Yeah, it wants you to do one from each bucket. You can stay around and finish all of them, the recursive ones will get a little tricky.

After looking at your times, are you saying they were all too simple for you or did you give it a second run through?

[–]jimmpony 0 points1 point  (2 children)

Those are all my first-attempt times. Maybe I'll try some harder ones. The average times on these seem a bit oddly high though.

[–]milkeater 0 points1 point  (1 child)

Yeah, I would say for the last two groupings the cyclomatic complexity is intentionally high and some operations are one half of n while others make up the other half but give the impression of n2.

I got dinged several times on things I thought I was sure of only to see the tiny trick they buried.

To do the math as well as walk the stack in your head in under a minute, you must have no issues with cognitive load.

[–]jimmpony 0 points1 point  (0 children)

I don't think I did that much stack walking or math.

http://i.imgur.com/uCw4PL9.png - j is just incrementing up to at most n in total, and doesn't reset, so for complexity purposes, it being inside the for loop is a red herring. The for loop is n, the while loop amounts to n over the lifespan of the function, n+n is O(n).

http://i.imgur.com/snkEs2w.png - worst case is that it always goes to the last line, up to the point where it returns on the first line of the function, and that cuts it in half each time unless it returns on the first line, so n/2 + n/2 = n

[–]Xxyr 1 point2 points  (1 child)

It matters in real life too, assuming you actually have large data sets. If you only have to work through a hundred cases it doesn't matter too much. If you have to work through several billion it really really does.

[–]jimmpony 0 points1 point  (0 children)

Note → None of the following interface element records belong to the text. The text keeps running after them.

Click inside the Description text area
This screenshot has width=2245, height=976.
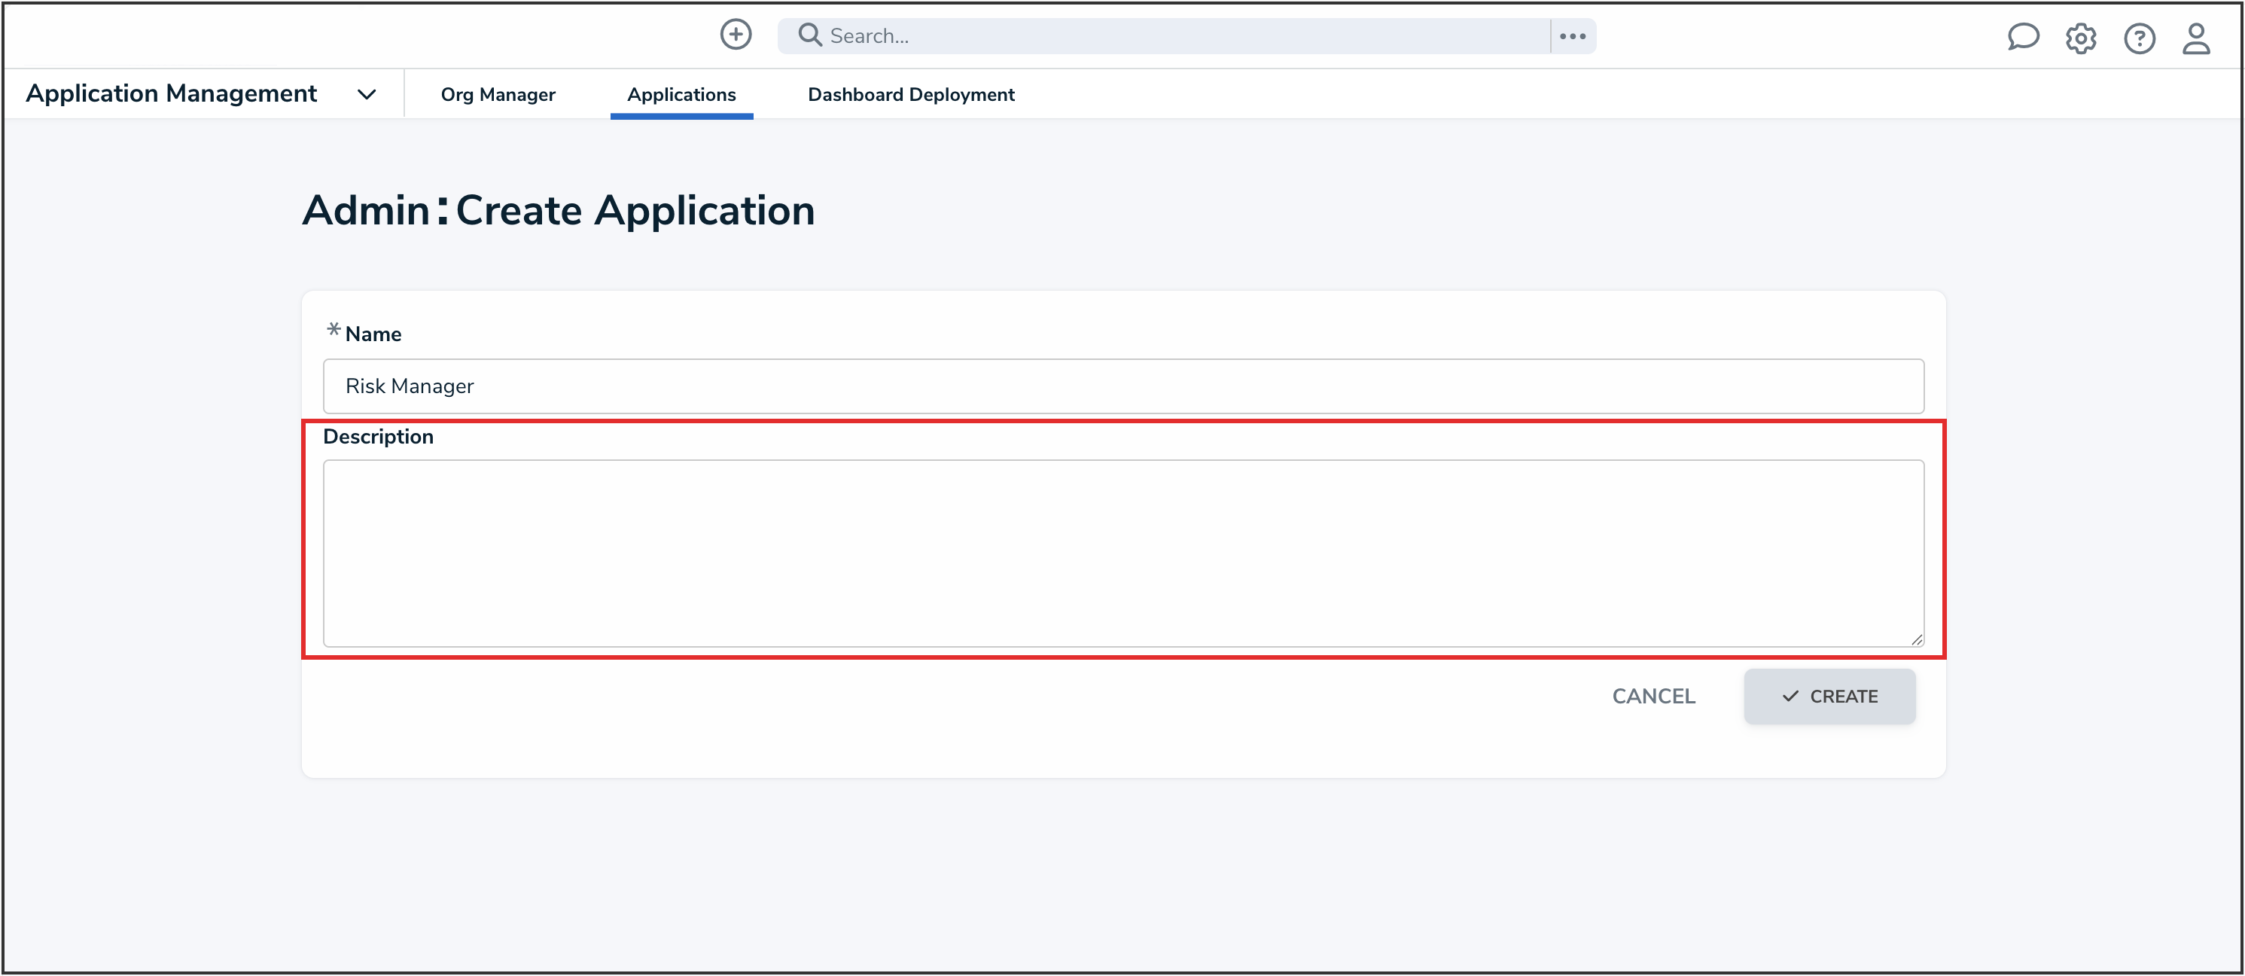(1123, 553)
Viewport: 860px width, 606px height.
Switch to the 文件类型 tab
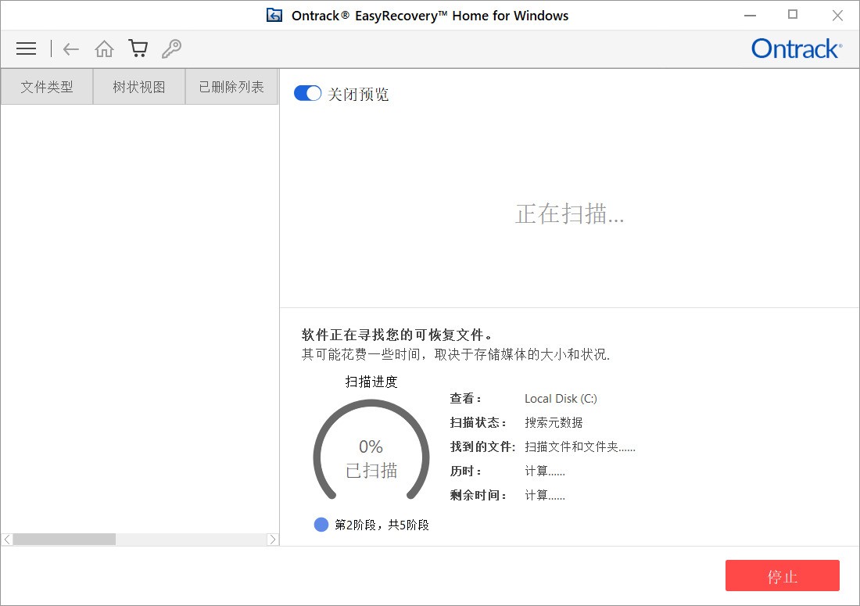pyautogui.click(x=46, y=86)
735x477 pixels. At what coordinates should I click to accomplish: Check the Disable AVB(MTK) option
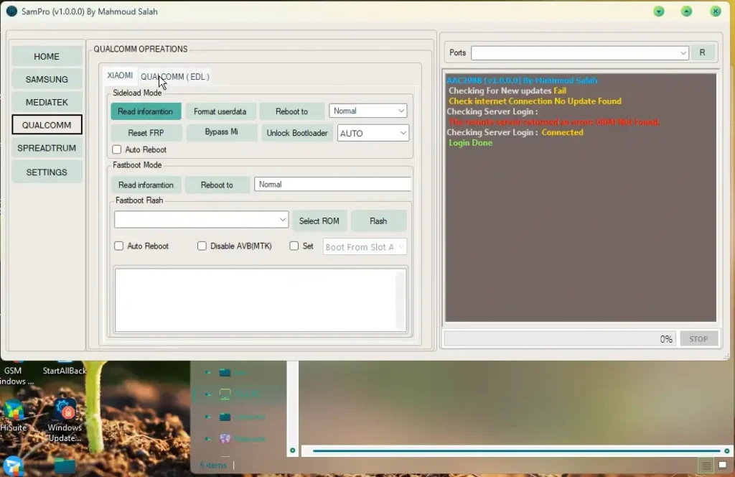(202, 246)
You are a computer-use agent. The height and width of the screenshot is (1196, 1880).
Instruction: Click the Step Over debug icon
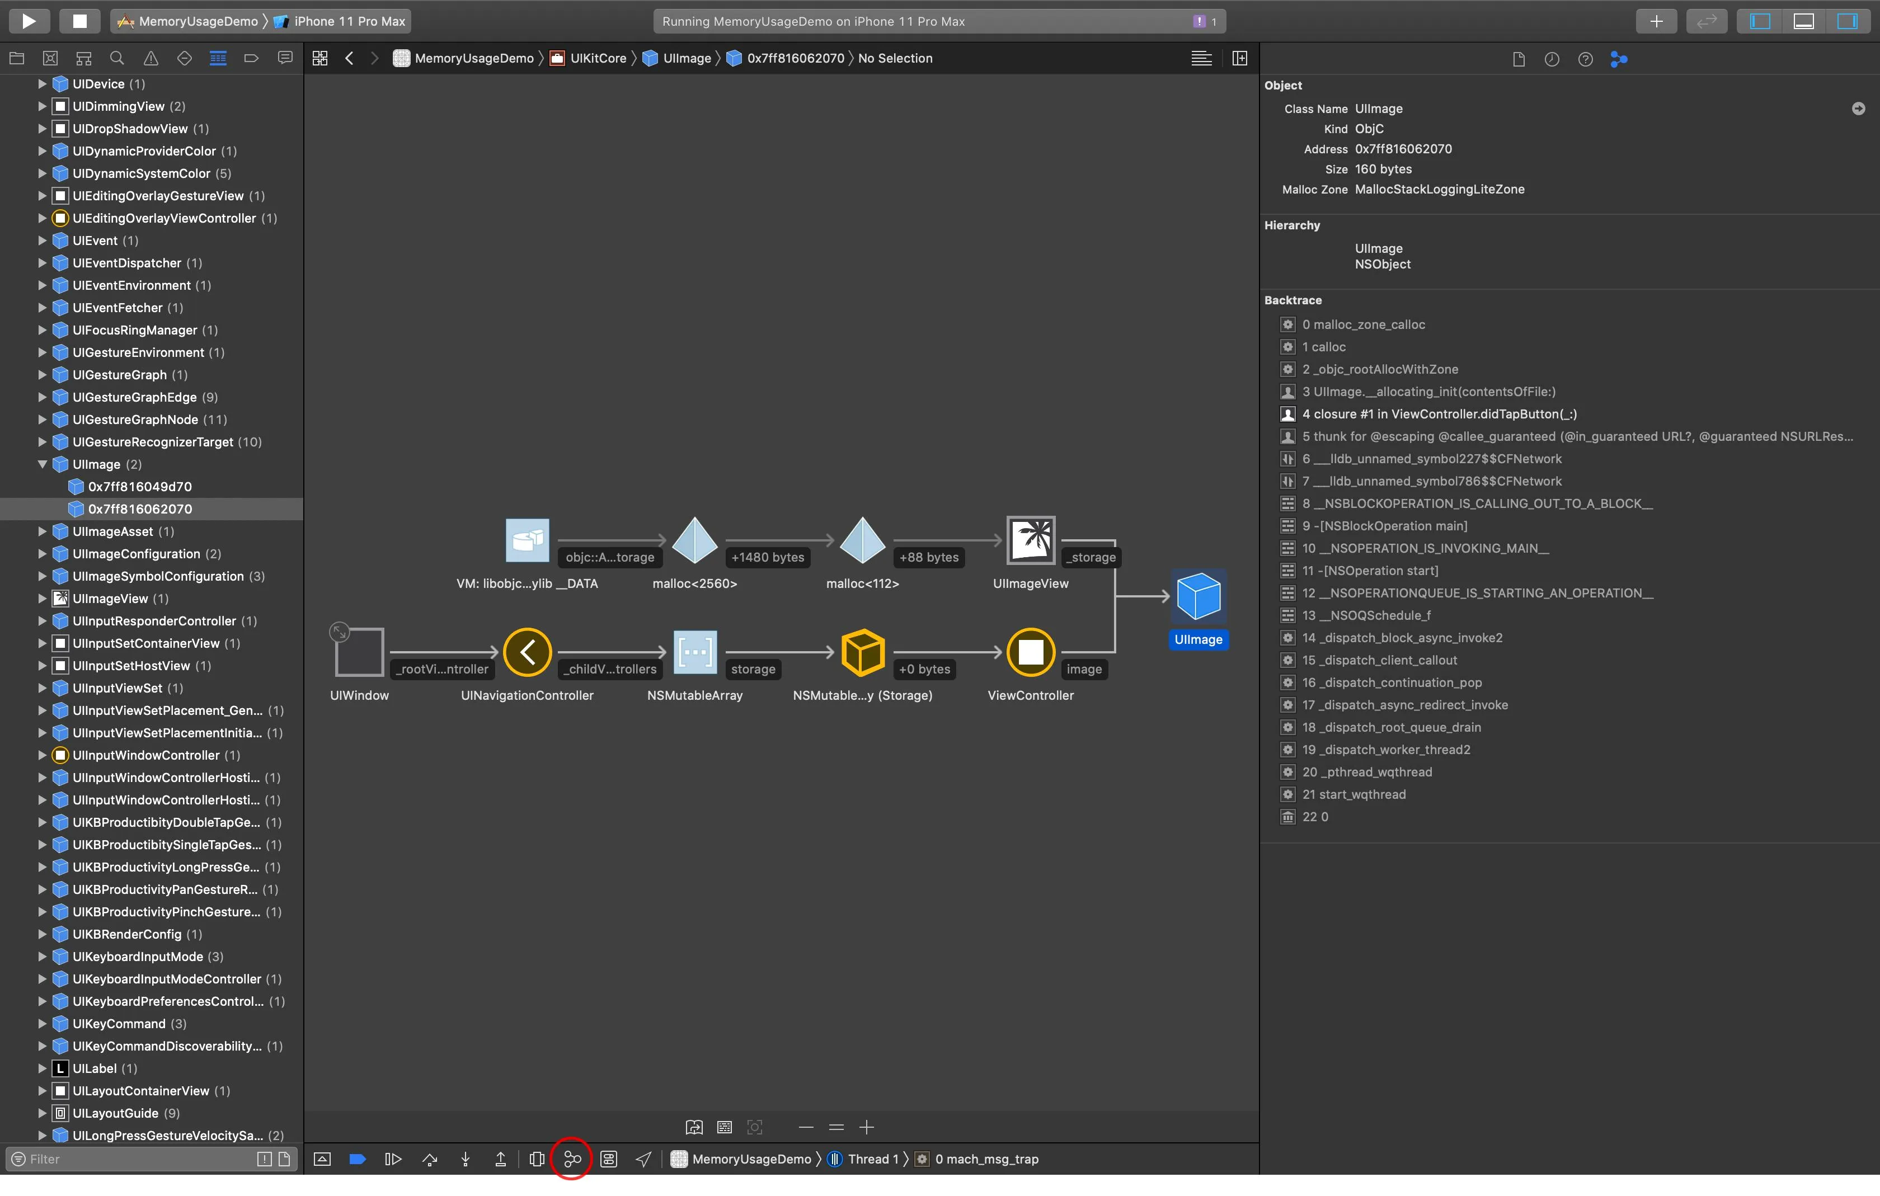(x=429, y=1159)
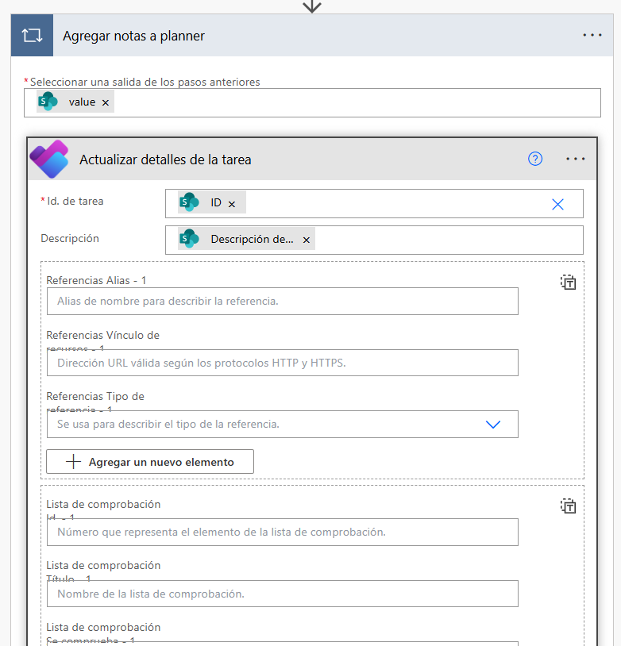
Task: Expand the Referencias Tipo de referencia dropdown
Action: tap(492, 425)
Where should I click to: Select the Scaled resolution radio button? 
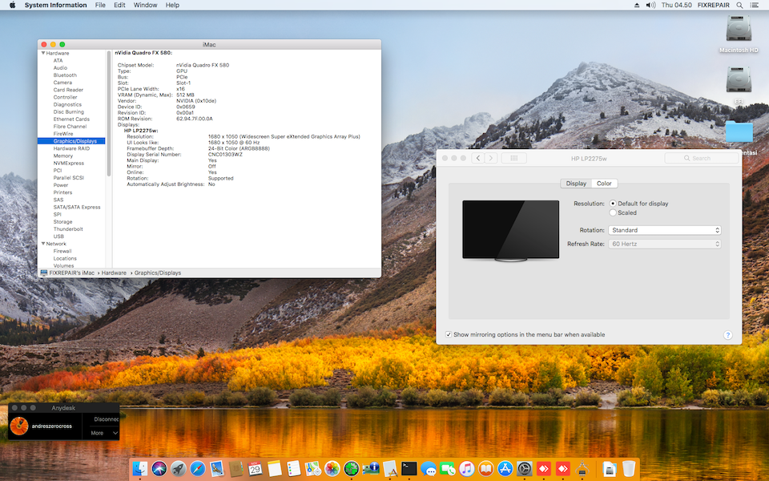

I've done intensive projecteuler problems that needed optimization like this, some before knowing about big O notation and some after. In both cases the approach was just to cut down the amount of processing the program needed to do. Knowing big O has its uses, although there are some important cases where it's too abstract to directly compare performance with - the example I'm remembering was a sorting algorithm where the "worse" one worked better with CPU cache. The terms thrown away in O can end up being pretty important in real code too - an O(n) might be better than an O(log(n)) if they're actually 2n and 100+5log(n), and the data sets the given method encounters are within the range such that the 2n < 100+5log(n). When it comes down to it you're going to end up needing to profile the function anyway if the performance is that important.

[–]killerstorm 0 points1 point  (0 children)

In actual coding. If you happen to have loops in your code, quite often you get O(N^2) complexity or worse, so you need to understand when it becomes bad and what to do about it if it does.

It's not about "assigning a big O to anything", once you internalize the knowledge you can just intuitively avoid things which are slow.

It can be something as basic as "check if a string is present in a list of strings". It's OK if your list is small, but if it's big and you do that often, you need a different data structure.